Developing the conceptual rule in DT is much more straightforward than constructing the numerical weights of the connections in neural network nodes (Anuradha and Gupta 2014; Barros et al. 2012). DT is mainly used for grouping and classification modeling in data mining (Gavankar and Sawarkar 2017). Each tree is composed of nodes and subsets. Each node represents the features that must be classified, while the subset defines the value for the node itself (Mahesh 2020; Swain and Hauska 1977). The decision tree has been successfully implemented in many fields due to its simple analysis and precision in various data forms (Charbuty and Abdulazeez 2021; Mrva et al. 2019). Table 4 shows the list of hyper/control parameters for the developed DT model to predict pore pressure.

### Supplied material:
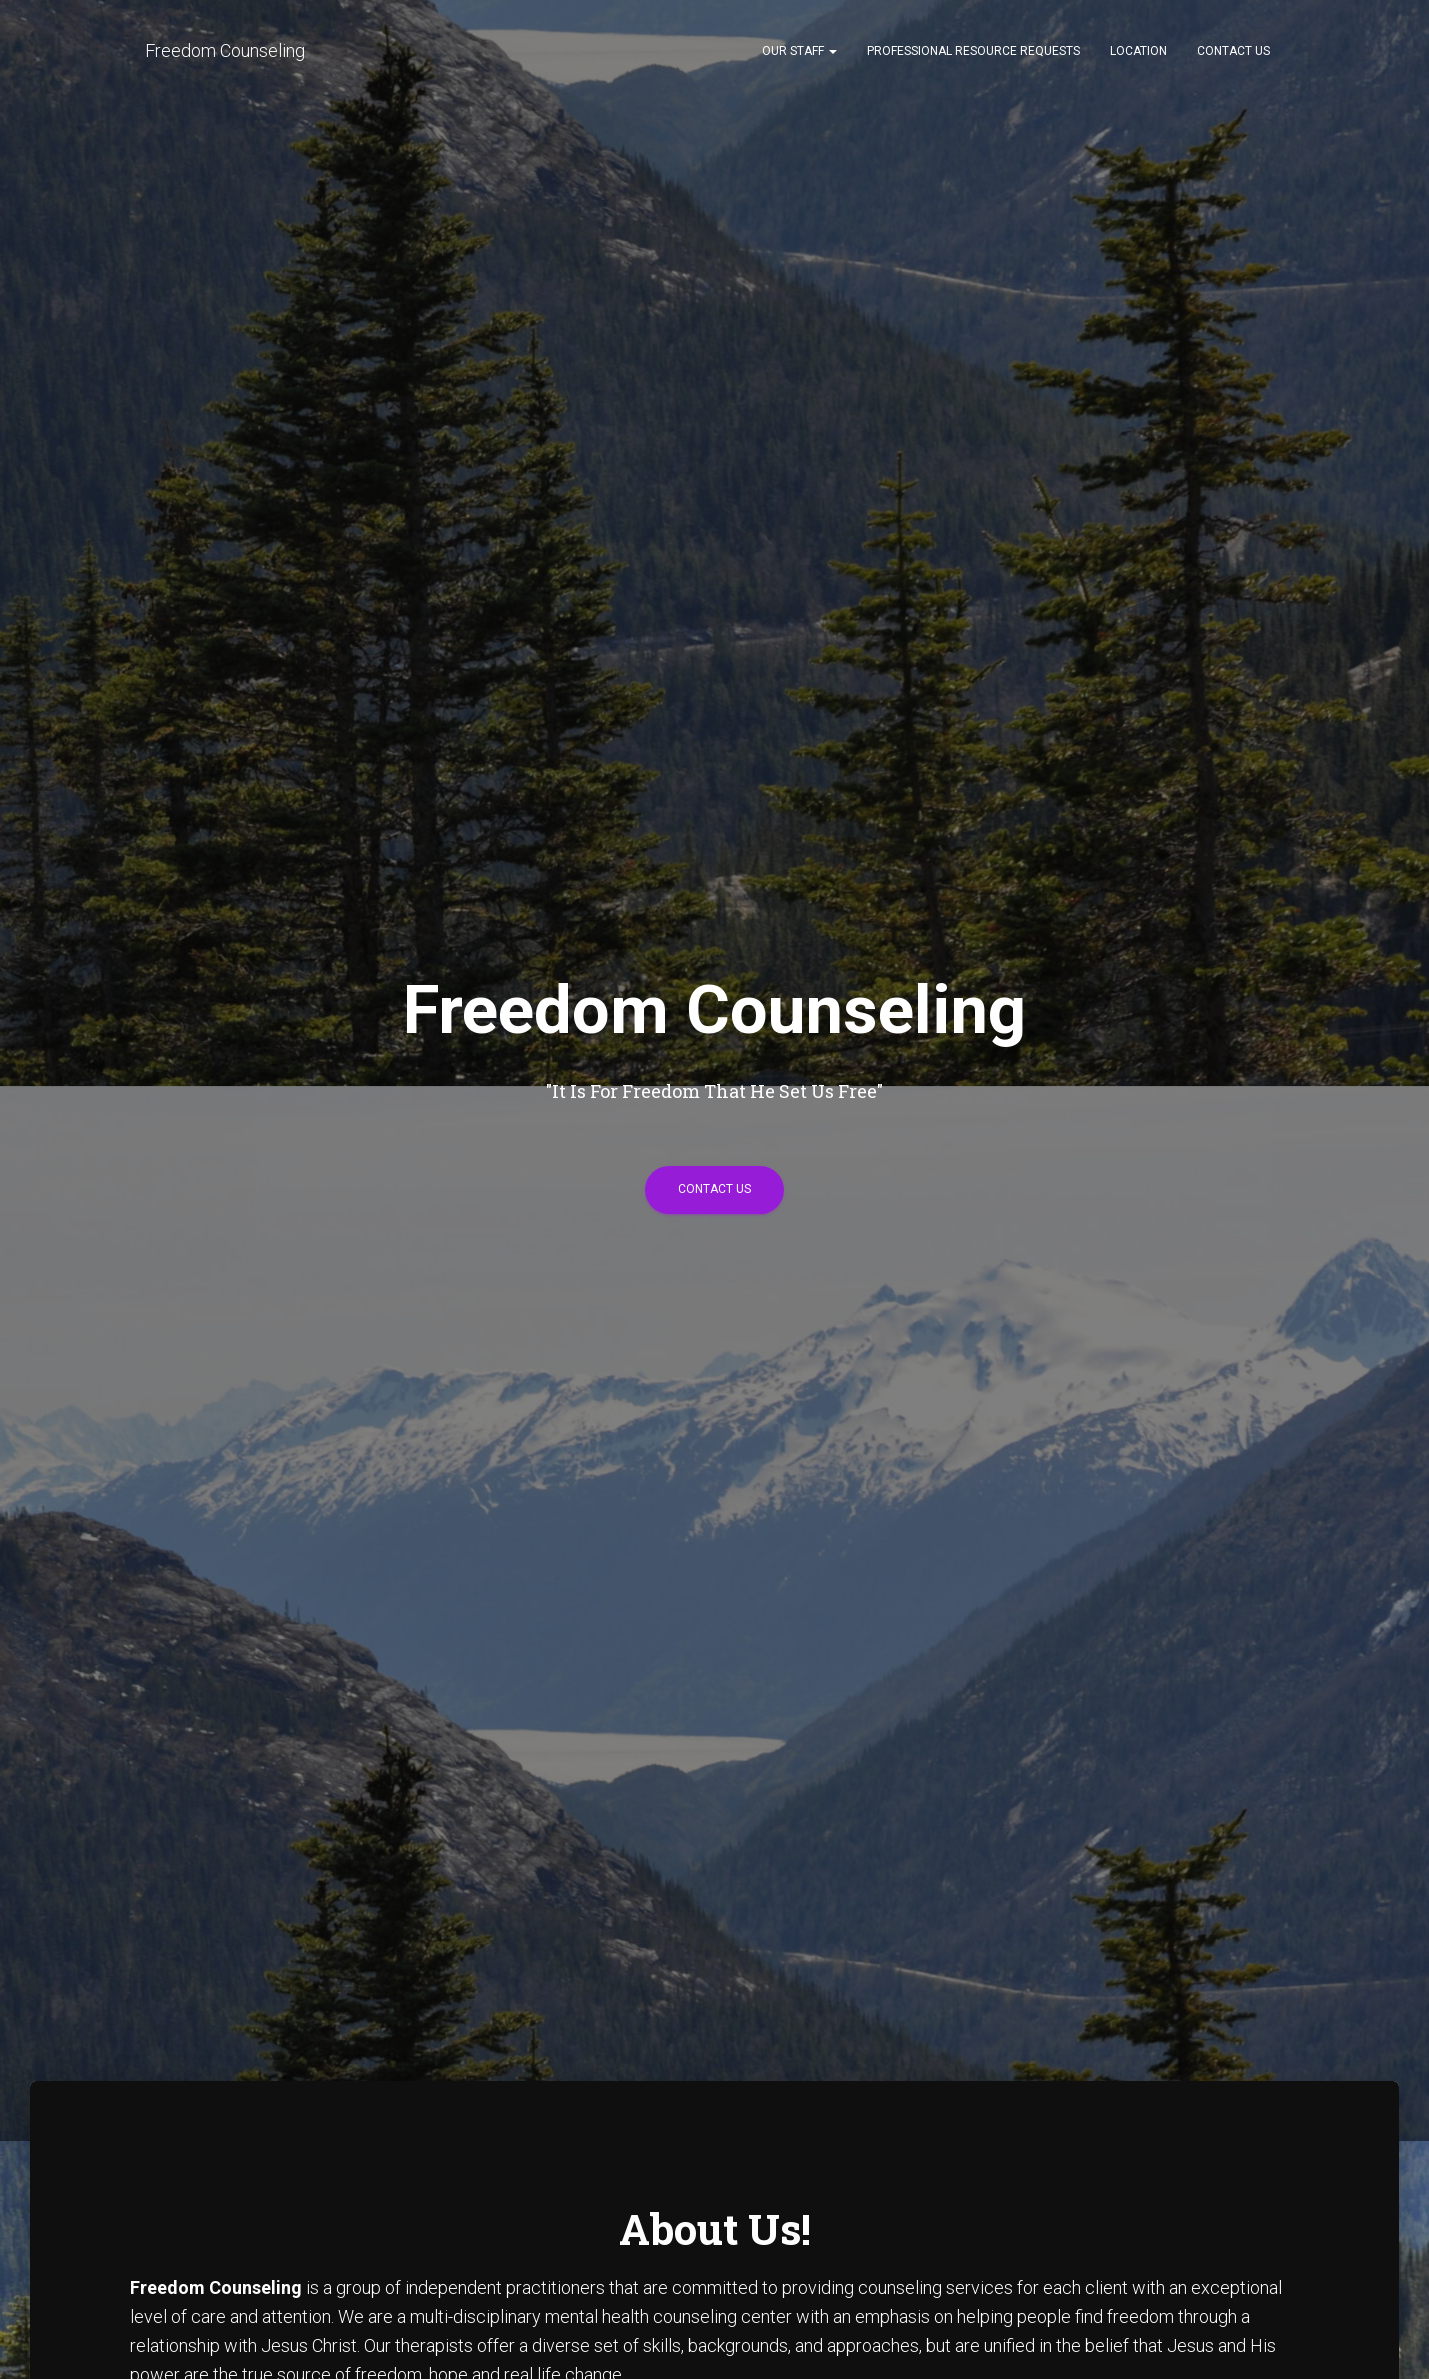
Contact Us (1233, 51)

### Task statement:
Return the decision tree passage word for word, in full. The listing has no connection to the passage on decision trees.

### Result:
Developing the conceptual rule in DT is much more straightforward than constructing the numerical weights of the connections in neural network nodes (Anuradha and Gupta 2014; Barros et al. 2012). DT is mainly used for grouping and classification modeling in data mining (Gavankar and Sawarkar 2017). Each tree is composed of nodes and subsets. Each node represents the features that must be classified, while the subset defines the value for the node itself (Mahesh 2020; Swain and Hauska 1977). The decision tree has been successfully implemented in many fields due to its simple analysis and precision in various data forms (Charbuty and Abdulazeez 2021; Mrva et al. 2019). Table 4 shows the list of hyper/control parameters for the developed DT model to predict pore pressure.